### OBJECTIVE
Copy out every line of the records below without changing any character, spacing, or punctuation.

### DATASET
• • • •

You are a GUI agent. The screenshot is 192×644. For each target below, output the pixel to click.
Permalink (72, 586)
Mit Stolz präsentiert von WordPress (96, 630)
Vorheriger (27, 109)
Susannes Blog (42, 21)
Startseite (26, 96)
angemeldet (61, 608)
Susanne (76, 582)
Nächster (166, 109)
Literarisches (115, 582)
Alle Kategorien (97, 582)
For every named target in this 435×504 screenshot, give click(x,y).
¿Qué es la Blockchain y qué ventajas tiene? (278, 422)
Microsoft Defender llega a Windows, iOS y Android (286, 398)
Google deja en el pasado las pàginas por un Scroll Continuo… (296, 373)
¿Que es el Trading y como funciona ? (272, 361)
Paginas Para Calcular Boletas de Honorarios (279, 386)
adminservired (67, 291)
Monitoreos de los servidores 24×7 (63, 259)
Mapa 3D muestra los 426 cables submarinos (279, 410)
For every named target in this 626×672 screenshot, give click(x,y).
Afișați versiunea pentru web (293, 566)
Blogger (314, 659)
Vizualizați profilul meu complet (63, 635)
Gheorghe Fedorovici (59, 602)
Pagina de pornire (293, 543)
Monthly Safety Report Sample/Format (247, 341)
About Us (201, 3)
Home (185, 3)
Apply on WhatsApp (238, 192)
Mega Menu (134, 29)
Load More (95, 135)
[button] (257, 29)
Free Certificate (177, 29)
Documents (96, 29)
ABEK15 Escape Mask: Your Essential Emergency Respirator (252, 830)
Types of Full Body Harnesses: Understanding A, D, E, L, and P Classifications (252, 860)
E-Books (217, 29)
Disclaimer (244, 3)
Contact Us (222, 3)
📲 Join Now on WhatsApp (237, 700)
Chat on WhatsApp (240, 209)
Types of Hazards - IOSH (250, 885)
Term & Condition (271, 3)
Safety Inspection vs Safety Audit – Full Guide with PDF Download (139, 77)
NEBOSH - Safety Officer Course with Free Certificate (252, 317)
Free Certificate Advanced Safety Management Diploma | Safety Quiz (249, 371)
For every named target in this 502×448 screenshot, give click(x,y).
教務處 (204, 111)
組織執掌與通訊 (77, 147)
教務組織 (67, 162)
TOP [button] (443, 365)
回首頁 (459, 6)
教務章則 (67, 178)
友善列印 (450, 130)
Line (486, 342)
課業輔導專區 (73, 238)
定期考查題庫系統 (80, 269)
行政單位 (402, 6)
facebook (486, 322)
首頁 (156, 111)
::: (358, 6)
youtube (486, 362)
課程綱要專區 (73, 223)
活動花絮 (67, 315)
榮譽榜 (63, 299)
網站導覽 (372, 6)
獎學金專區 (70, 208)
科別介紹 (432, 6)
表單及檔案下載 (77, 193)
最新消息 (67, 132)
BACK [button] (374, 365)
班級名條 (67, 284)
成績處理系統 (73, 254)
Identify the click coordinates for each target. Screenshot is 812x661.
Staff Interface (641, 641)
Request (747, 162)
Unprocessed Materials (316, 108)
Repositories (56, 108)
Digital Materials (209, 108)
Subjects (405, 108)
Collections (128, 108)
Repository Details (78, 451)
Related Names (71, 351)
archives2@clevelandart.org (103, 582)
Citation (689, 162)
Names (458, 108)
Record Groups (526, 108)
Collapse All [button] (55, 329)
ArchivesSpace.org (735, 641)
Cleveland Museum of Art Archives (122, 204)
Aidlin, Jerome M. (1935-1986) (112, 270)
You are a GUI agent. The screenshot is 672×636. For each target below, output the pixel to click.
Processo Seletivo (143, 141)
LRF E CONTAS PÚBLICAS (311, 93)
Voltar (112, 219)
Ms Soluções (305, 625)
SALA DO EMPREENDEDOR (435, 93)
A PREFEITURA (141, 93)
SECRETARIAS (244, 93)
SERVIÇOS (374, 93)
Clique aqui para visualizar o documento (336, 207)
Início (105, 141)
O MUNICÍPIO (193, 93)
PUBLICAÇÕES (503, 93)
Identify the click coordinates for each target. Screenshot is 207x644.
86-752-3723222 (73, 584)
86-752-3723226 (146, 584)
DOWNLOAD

• • • •

### EXPECTED ANSWER
You are a GUI agent. The screenshot is 192×644. For each target below, output the pixel to click.
Permalink (72, 586)
Mit Stolz präsentiert von WordPress (96, 630)
Vorheriger (27, 109)
Susannes Blog (42, 21)
Startseite (26, 96)
angemeldet (61, 608)
Susanne (76, 582)
Nächster (166, 109)
Literarisches (115, 582)
Alle Kategorien (97, 582)
For every named target in this 435×504 screenshot, give click(x,y).
¿Qué es la Blockchain y qué ventajas tiene? (278, 422)
Microsoft Defender llega a Windows, iOS y Android (286, 398)
Google deja en el pasado las pàginas por un Scroll Continuo… (296, 373)
¿Que es el Trading y como funciona ? (272, 361)
Paginas Para Calcular Boletas de Honorarios (279, 386)
adminservired (67, 291)
Monitoreos de los servidores 24×7 (63, 259)
Mapa 3D muestra los 426 cables submarinos (279, 410)
For every named target in this 626×672 screenshot, give click(x,y).
Afișați versiunea pentru web (293, 566)
Blogger (314, 659)
Vizualizați profilul meu complet (63, 635)
Gheorghe Fedorovici (59, 602)
Pagina de pornire (293, 543)
Monthly Safety Report Sample/Format (247, 341)
About Us (201, 3)
Home (185, 3)
Apply on WhatsApp (238, 192)
Mega Menu (134, 29)
Load More (95, 135)
[button] (257, 29)
Free Certificate (177, 29)
Documents (96, 29)
ABEK15 Escape Mask: Your Essential Emergency Respirator (252, 830)
Types of Full Body Harnesses: Understanding A, D, E, L, and P Classifications (252, 860)
E-Books (217, 29)
Disclaimer (244, 3)
Contact Us (222, 3)
📲 Join Now on WhatsApp (237, 700)
Chat on WhatsApp (240, 209)
Types of Hazards - IOSH (250, 885)
Term & Condition (271, 3)
Safety Inspection vs Safety Audit – Full Guide with PDF Download (139, 77)
NEBOSH - Safety Officer Course with Free Certificate (252, 317)
Free Certificate Advanced Safety Management Diploma | Safety Quiz (249, 371)
For every named target in this 502×448 screenshot, give click(x,y).
教務處 (204, 111)
組織執掌與通訊 (77, 147)
教務組織 (67, 162)
TOP [button] (443, 365)
回首頁 (459, 6)
教務章則 (67, 178)
友善列印 (450, 130)
Line (486, 342)
課業輔導專區 (73, 238)
定期考查題庫系統 (80, 269)
行政單位 (402, 6)
facebook (486, 322)
首頁 (156, 111)
::: (358, 6)
youtube (486, 362)
課程綱要專區 (73, 223)
活動花絮 (67, 315)
榮譽榜 (63, 299)
網站導覽 (372, 6)
獎學金專區 (70, 208)
科別介紹 (432, 6)
表單及檔案下載 (77, 193)
最新消息 (67, 132)
BACK [button] (374, 365)
班級名條 (67, 284)
成績處理系統 (73, 254)
Identify the click coordinates for each target. Screenshot is 812x661.
Staff Interface (641, 641)
Request (747, 162)
Unprocessed Materials (316, 108)
Repositories (56, 108)
Digital Materials (209, 108)
Subjects (405, 108)
Collections (128, 108)
Repository Details (78, 451)
Related Names (71, 351)
archives2@clevelandart.org (103, 582)
Citation (689, 162)
Names (458, 108)
Record Groups (526, 108)
Collapse All [button] (55, 329)
ArchivesSpace.org (735, 641)
Cleveland Museum of Art Archives (122, 204)
Aidlin, Jerome M. (1935-1986) (112, 270)
You are a GUI agent. The screenshot is 672×636. For each target below, output the pixel to click.
Processo Seletivo (143, 141)
LRF E CONTAS PÚBLICAS (311, 93)
Voltar (112, 219)
Ms Soluções (305, 625)
SALA DO EMPREENDEDOR (435, 93)
A PREFEITURA (141, 93)
SECRETARIAS (244, 93)
SERVIÇOS (374, 93)
Clique aqui para visualizar o documento (336, 207)
Início (105, 141)
O MUNICÍPIO (193, 93)
PUBLICAÇÕES (503, 93)
Identify the click coordinates for each target. Screenshot is 207x644.
86-752-3723222 (73, 584)
86-752-3723226 (146, 584)
DOWNLOAD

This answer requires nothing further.